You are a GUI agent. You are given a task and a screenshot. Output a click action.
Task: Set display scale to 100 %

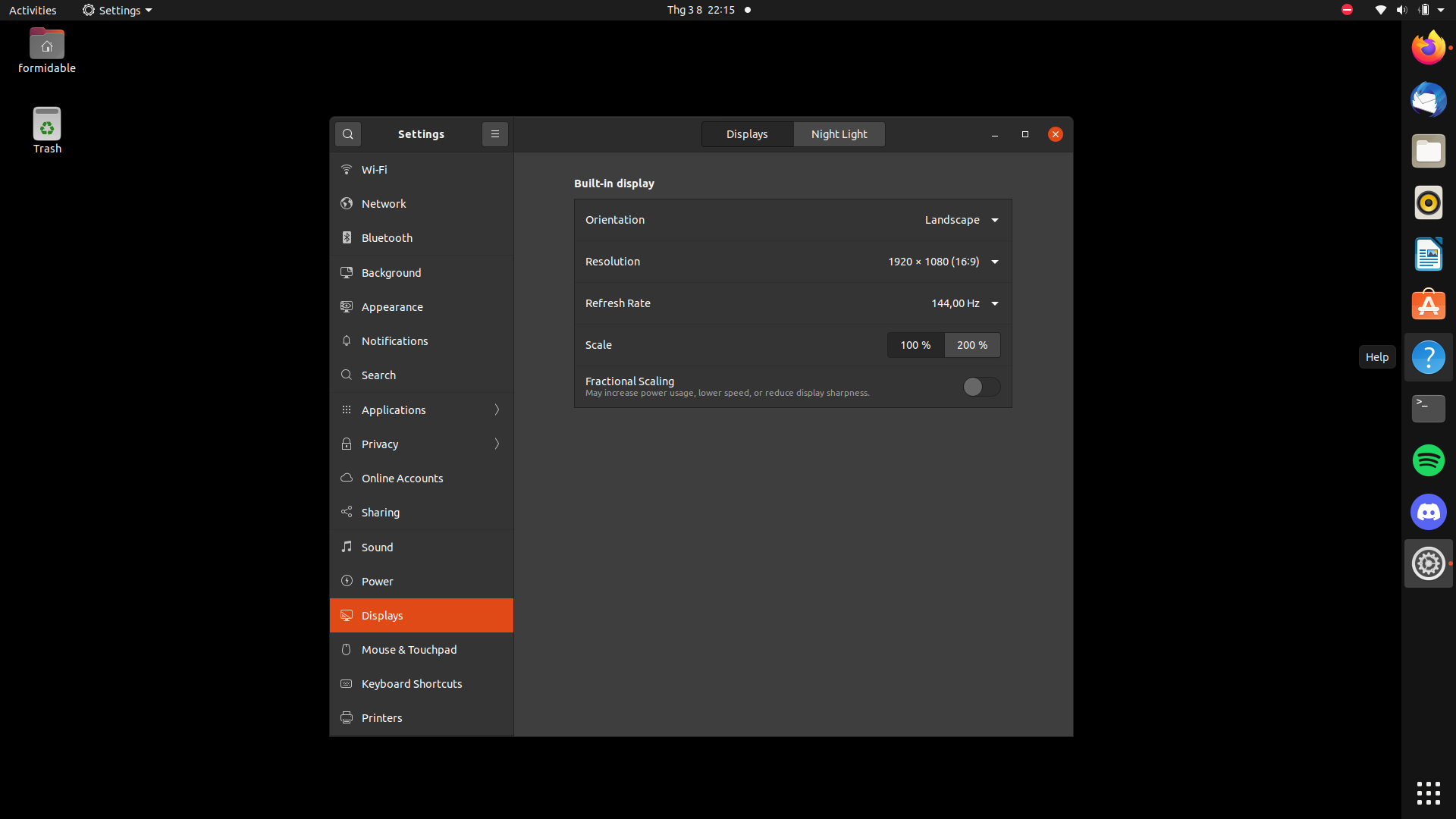point(915,345)
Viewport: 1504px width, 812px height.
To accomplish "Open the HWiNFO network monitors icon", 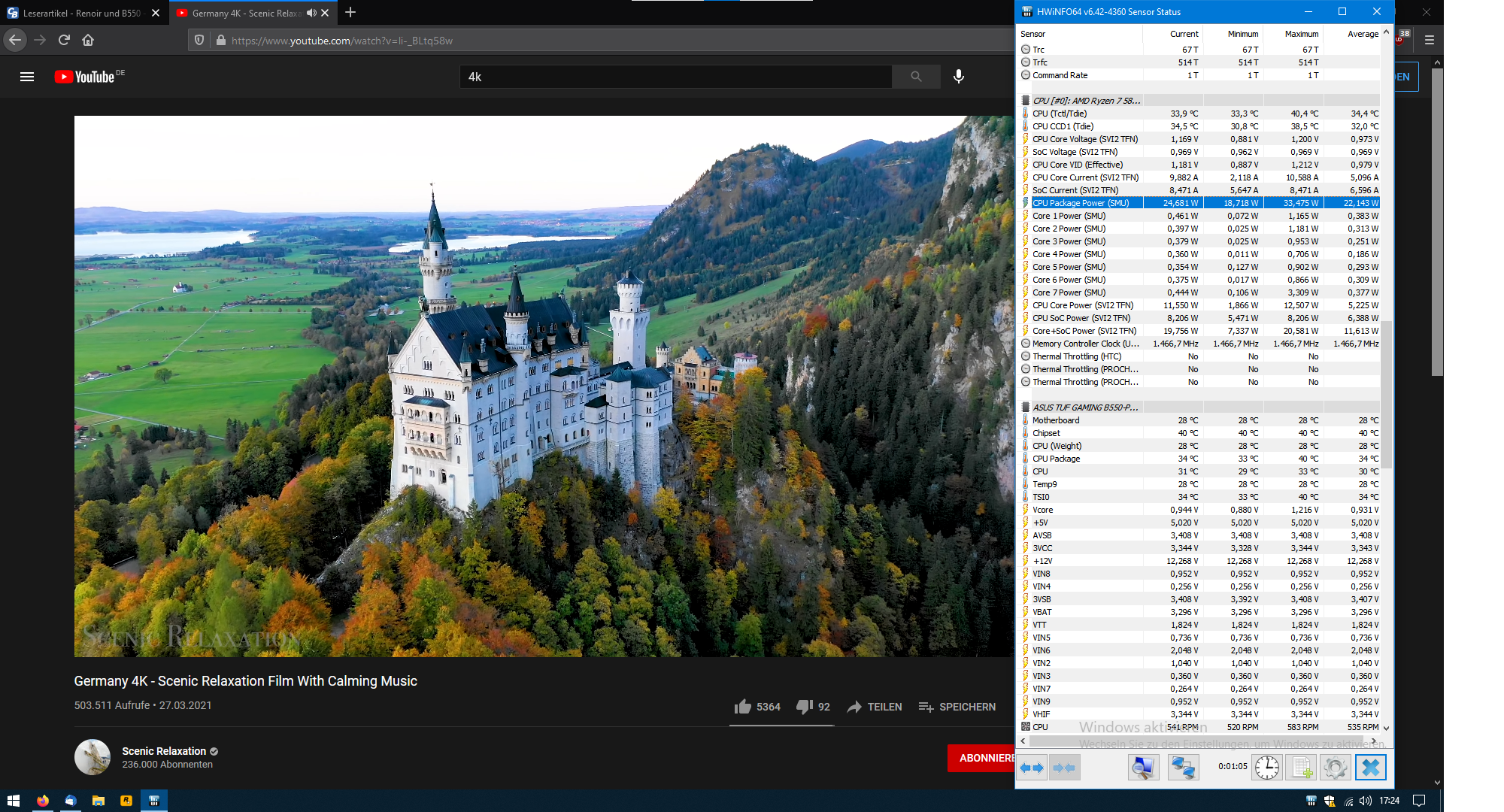I will click(x=1183, y=768).
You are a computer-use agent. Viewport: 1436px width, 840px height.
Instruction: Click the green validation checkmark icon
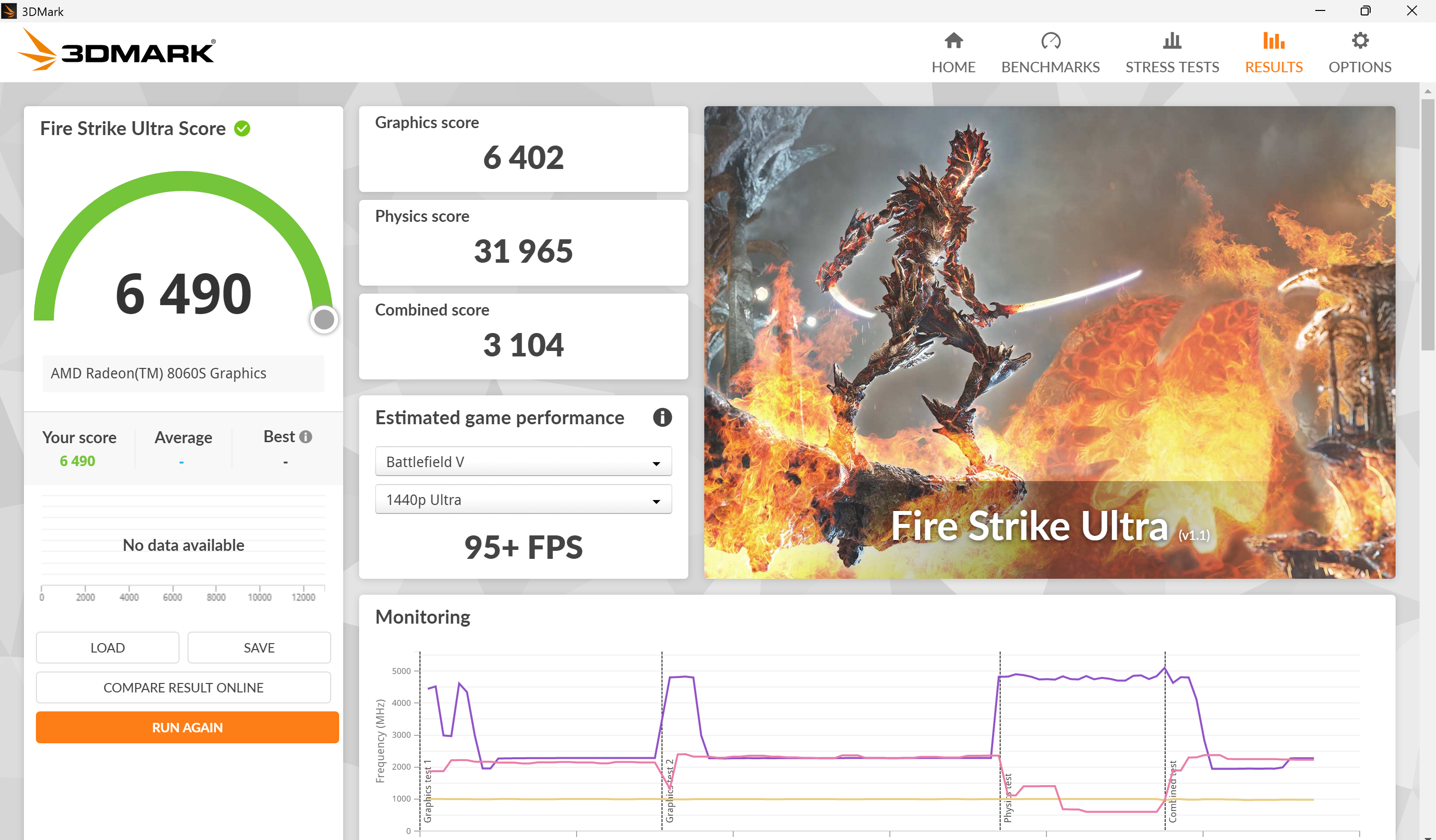(242, 129)
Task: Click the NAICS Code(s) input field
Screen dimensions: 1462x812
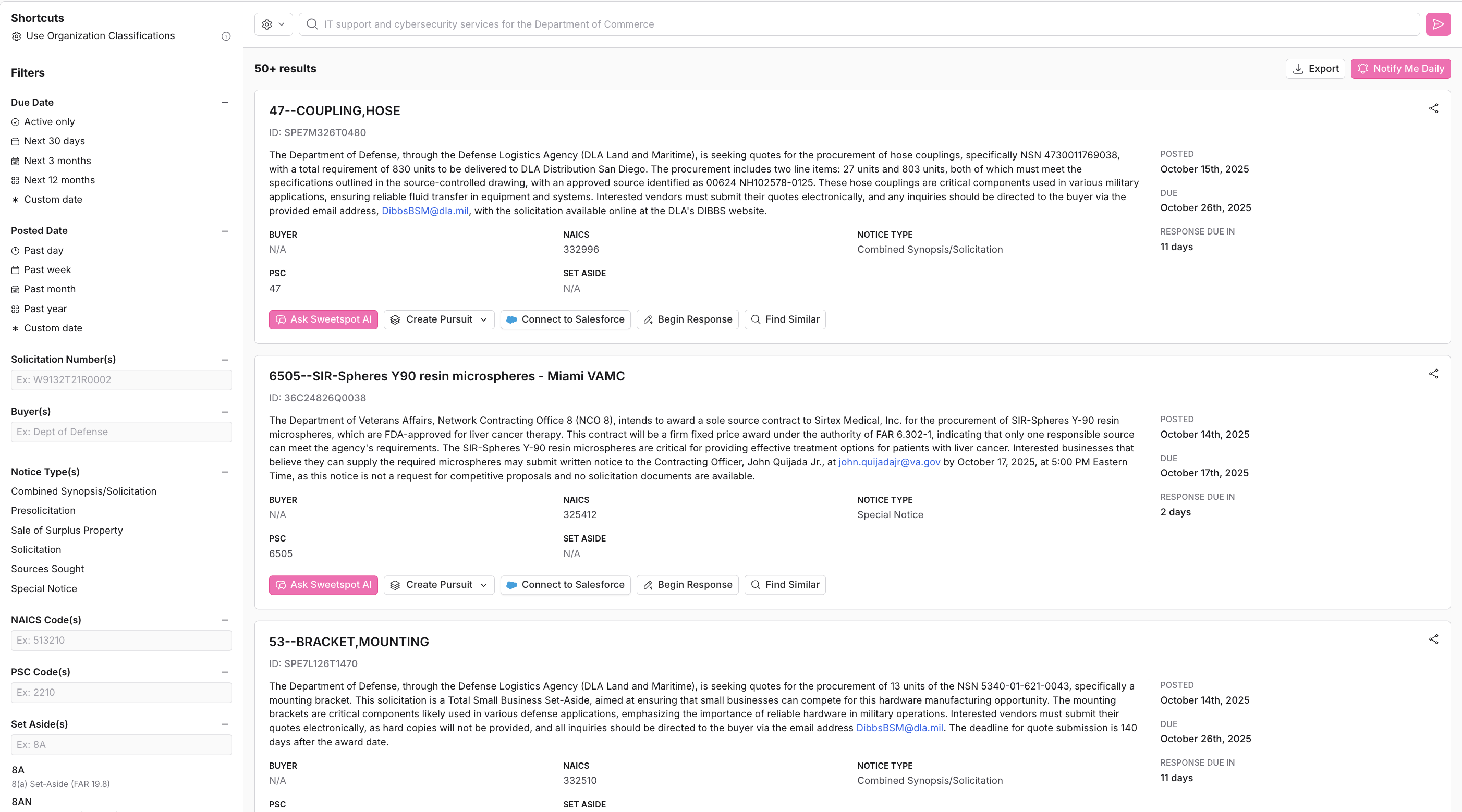Action: (x=121, y=641)
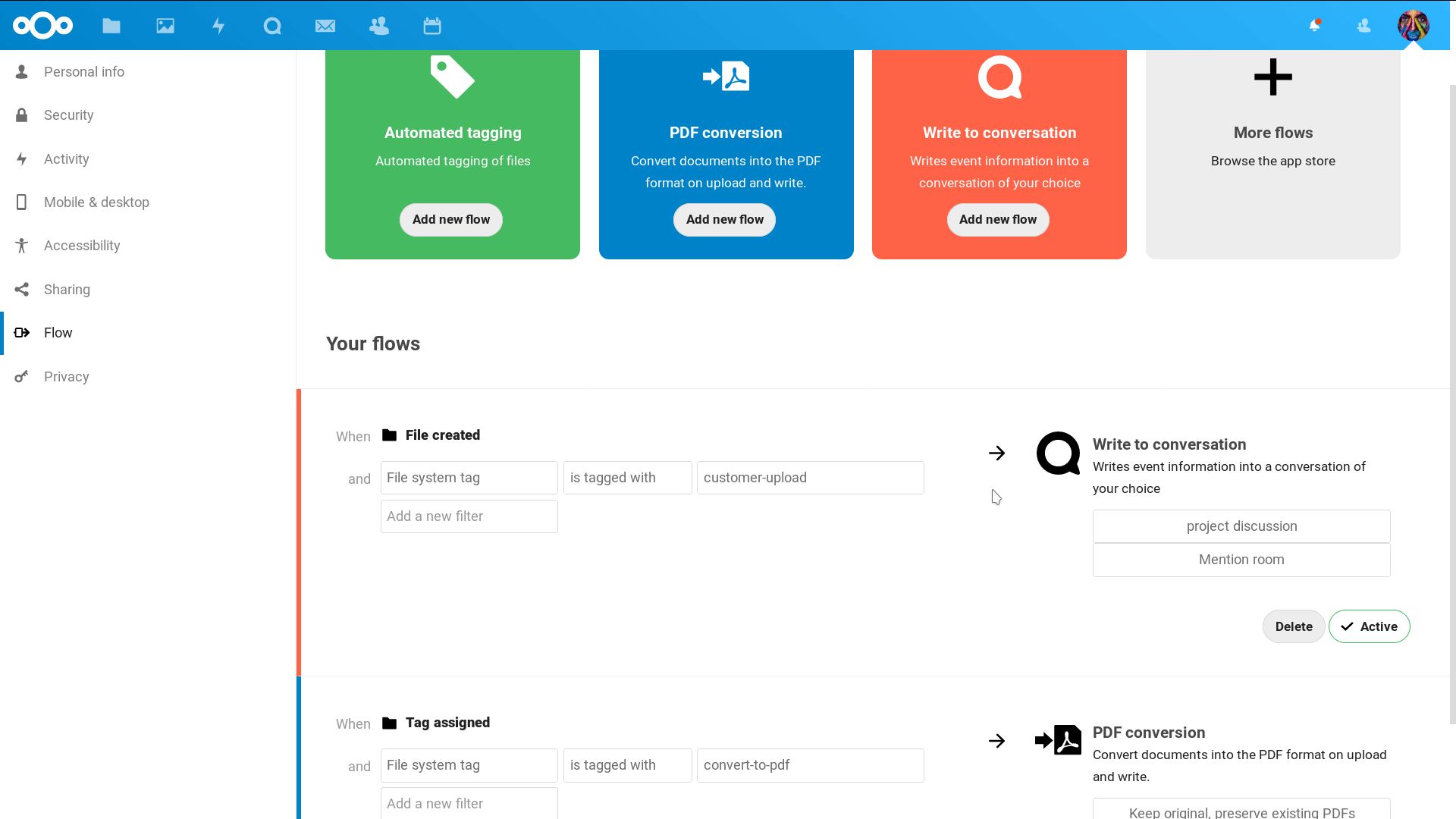Viewport: 1456px width, 819px height.
Task: Expand the 'is tagged with' operator in customer-upload flow
Action: 627,478
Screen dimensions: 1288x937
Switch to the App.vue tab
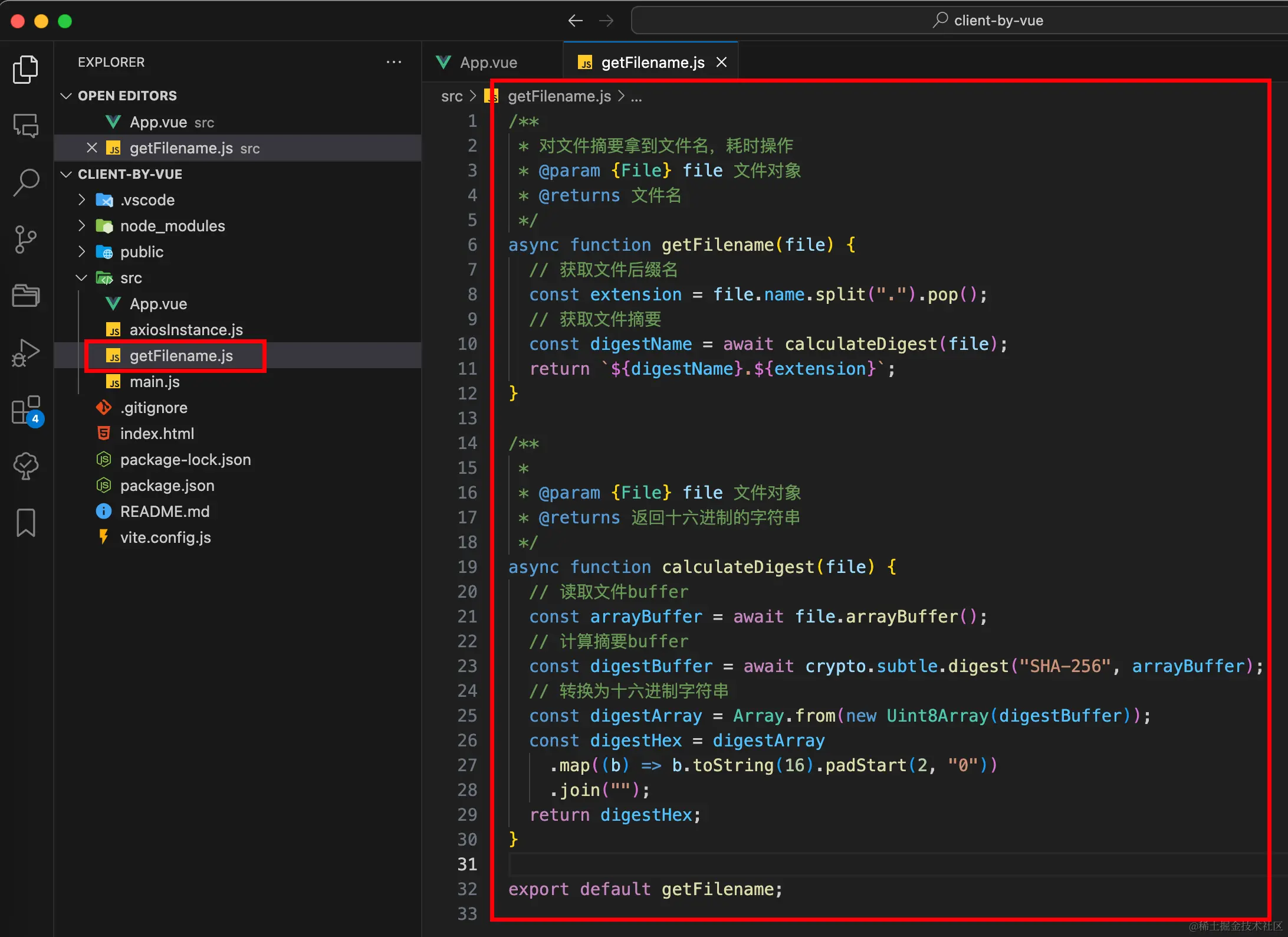pos(488,63)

WHAT IS REQUIRED:
Every line in the listing that holds the string "agent" should be copied out.

OUTPUT OF THE TASK:
You are a GUI agent. You are given a task and a screenshot. Output a click action.
You are a computer-use agent. Viewport: 1436px width, 840px height.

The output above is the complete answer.